Required work: Reproduce, without any change, the stretch of the records from the beginning through the line that contains "coord(40,450)".

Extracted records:

....

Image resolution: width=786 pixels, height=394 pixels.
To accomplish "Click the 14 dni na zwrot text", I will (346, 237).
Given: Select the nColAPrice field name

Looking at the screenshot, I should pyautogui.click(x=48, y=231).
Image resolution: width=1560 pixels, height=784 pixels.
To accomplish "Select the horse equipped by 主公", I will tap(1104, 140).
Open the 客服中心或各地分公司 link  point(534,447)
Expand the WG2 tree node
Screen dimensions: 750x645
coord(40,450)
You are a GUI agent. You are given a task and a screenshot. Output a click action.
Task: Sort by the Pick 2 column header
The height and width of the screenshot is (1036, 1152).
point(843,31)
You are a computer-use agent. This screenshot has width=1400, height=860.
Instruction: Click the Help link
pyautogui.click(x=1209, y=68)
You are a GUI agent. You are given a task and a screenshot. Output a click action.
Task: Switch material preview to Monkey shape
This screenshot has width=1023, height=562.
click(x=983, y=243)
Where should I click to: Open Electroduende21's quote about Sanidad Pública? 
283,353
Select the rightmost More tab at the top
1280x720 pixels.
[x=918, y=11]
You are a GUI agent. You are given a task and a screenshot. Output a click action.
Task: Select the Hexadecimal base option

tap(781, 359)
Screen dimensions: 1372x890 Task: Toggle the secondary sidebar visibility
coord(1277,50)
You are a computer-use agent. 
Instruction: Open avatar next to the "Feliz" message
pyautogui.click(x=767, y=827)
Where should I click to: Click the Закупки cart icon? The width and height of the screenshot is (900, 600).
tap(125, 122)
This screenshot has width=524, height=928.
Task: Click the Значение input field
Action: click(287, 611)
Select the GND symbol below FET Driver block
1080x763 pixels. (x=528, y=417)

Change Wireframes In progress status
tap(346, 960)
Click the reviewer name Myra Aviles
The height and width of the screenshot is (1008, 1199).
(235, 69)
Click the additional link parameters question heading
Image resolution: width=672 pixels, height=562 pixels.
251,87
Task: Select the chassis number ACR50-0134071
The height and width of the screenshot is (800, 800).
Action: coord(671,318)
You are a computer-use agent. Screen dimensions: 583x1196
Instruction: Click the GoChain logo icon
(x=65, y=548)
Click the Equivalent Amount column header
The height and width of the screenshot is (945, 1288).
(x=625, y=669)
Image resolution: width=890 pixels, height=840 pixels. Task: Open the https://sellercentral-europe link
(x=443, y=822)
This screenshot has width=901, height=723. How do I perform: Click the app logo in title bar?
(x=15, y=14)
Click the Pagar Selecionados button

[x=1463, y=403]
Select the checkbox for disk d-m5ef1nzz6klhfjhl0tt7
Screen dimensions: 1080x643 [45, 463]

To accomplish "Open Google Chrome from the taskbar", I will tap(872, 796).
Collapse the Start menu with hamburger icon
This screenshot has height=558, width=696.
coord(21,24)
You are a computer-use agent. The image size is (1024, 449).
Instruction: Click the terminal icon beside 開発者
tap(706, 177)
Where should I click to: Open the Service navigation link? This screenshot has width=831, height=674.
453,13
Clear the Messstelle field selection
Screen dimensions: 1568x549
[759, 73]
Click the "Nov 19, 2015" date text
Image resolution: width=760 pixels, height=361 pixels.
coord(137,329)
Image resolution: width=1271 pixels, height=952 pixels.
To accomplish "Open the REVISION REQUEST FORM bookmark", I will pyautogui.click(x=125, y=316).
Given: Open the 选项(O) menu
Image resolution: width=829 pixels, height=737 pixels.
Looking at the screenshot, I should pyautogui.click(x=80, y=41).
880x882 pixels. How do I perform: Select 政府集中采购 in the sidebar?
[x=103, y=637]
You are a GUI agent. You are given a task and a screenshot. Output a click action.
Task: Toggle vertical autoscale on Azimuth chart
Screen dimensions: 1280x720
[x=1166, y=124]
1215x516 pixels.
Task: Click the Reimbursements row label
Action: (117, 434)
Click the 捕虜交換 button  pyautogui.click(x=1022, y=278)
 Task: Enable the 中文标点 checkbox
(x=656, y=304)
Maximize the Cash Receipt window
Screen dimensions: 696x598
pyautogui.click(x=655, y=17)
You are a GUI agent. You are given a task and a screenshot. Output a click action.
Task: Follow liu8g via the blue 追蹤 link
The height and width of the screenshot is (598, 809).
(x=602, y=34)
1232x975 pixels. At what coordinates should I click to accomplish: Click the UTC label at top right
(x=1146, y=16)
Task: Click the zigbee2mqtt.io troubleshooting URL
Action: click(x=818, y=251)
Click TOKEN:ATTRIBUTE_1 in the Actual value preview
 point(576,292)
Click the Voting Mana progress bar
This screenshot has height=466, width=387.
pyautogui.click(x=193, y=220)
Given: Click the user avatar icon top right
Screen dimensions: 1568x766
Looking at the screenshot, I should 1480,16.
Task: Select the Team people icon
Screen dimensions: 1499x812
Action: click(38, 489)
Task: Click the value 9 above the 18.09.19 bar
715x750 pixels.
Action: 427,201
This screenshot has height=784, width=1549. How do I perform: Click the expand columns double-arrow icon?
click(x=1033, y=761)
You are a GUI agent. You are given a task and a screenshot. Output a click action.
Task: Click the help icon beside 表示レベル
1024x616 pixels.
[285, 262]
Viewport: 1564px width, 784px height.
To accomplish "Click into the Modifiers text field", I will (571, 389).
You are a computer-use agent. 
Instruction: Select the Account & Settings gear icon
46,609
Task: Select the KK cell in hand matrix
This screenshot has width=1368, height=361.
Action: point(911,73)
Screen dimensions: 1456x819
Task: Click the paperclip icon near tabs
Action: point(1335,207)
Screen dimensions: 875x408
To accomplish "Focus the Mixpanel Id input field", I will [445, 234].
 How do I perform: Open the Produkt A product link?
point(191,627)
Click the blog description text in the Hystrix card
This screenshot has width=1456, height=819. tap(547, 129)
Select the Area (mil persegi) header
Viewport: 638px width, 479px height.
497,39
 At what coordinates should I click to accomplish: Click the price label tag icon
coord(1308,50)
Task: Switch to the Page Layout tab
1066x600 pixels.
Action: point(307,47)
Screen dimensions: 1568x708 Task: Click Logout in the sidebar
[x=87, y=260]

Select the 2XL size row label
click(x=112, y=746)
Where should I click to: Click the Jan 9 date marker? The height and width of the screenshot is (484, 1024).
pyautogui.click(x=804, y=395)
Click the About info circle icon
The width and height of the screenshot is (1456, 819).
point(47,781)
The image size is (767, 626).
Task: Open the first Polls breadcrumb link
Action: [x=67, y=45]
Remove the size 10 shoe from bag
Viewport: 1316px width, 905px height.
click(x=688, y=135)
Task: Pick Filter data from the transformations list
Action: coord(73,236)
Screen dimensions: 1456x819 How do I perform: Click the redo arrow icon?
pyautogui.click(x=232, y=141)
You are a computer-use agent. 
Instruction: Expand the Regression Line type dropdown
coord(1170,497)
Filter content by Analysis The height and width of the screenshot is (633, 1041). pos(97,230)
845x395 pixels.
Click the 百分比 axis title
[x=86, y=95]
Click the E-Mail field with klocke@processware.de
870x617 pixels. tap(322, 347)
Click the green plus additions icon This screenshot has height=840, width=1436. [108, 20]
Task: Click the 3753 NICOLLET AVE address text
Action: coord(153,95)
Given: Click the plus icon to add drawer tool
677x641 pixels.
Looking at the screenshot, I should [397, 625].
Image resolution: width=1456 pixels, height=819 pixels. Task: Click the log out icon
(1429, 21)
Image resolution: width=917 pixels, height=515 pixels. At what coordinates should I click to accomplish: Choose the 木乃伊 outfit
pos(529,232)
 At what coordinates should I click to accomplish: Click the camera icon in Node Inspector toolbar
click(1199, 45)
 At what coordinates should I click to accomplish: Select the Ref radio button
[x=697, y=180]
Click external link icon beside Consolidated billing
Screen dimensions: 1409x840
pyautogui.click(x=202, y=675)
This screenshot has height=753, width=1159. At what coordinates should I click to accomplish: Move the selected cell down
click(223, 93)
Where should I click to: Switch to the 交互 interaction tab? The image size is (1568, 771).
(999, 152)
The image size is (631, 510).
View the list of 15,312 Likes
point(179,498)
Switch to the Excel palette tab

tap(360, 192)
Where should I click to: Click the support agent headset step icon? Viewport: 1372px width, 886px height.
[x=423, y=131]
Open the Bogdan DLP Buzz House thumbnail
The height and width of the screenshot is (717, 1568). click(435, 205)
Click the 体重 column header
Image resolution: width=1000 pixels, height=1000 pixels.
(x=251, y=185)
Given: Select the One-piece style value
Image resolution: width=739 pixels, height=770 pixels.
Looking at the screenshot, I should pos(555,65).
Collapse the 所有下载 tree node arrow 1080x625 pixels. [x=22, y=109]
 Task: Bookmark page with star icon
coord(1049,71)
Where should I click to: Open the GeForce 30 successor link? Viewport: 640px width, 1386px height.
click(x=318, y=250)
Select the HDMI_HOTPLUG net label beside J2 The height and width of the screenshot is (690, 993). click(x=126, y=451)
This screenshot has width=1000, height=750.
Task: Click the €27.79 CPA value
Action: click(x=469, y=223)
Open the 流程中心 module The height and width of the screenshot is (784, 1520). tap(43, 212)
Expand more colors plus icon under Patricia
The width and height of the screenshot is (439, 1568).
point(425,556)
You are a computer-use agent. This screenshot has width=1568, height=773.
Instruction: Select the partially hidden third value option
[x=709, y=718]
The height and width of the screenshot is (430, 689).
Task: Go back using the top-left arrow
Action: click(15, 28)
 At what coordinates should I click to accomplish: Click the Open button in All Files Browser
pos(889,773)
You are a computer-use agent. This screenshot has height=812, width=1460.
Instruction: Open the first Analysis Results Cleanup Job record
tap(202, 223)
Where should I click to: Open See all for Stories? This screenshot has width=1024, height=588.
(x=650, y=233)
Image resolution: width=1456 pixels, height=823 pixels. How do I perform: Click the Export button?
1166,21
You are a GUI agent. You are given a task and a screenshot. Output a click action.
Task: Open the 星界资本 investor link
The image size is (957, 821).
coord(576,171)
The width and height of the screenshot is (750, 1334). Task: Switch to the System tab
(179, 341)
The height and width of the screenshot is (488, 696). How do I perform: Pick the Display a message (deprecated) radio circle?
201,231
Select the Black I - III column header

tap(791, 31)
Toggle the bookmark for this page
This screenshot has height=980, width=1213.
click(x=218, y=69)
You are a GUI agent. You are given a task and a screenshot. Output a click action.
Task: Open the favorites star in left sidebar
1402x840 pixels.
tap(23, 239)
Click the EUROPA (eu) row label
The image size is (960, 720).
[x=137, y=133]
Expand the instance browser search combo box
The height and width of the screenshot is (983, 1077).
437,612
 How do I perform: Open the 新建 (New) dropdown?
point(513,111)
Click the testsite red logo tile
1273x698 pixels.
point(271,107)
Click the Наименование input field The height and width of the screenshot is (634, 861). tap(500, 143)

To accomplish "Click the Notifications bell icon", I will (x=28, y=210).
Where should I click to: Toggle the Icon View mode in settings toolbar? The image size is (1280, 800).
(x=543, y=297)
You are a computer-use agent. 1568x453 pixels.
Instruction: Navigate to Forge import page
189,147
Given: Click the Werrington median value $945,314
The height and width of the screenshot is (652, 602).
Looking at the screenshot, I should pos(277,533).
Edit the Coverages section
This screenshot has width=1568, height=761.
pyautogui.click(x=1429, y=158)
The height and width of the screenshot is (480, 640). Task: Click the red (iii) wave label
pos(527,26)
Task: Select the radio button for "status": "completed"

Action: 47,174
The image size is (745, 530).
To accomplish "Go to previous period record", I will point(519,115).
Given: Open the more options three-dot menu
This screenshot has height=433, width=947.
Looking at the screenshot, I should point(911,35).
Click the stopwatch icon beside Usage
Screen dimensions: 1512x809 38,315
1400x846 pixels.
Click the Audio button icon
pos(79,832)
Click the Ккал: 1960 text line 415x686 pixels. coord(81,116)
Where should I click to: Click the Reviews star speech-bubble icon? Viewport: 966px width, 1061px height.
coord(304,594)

....

Exercise response:
Image resolution: width=786 pixels, height=394 pixels.
To accomplish "Click the 14 dni na zwrot text", I will (346, 237).
Given: Select the nColAPrice field name

Looking at the screenshot, I should pyautogui.click(x=48, y=231).
Image resolution: width=1560 pixels, height=784 pixels.
To accomplish "Select the horse equipped by 主公", I will tap(1104, 140).
Open the 客服中心或各地分公司 link  point(534,447)
Expand the WG2 tree node
Screen dimensions: 750x645
coord(40,450)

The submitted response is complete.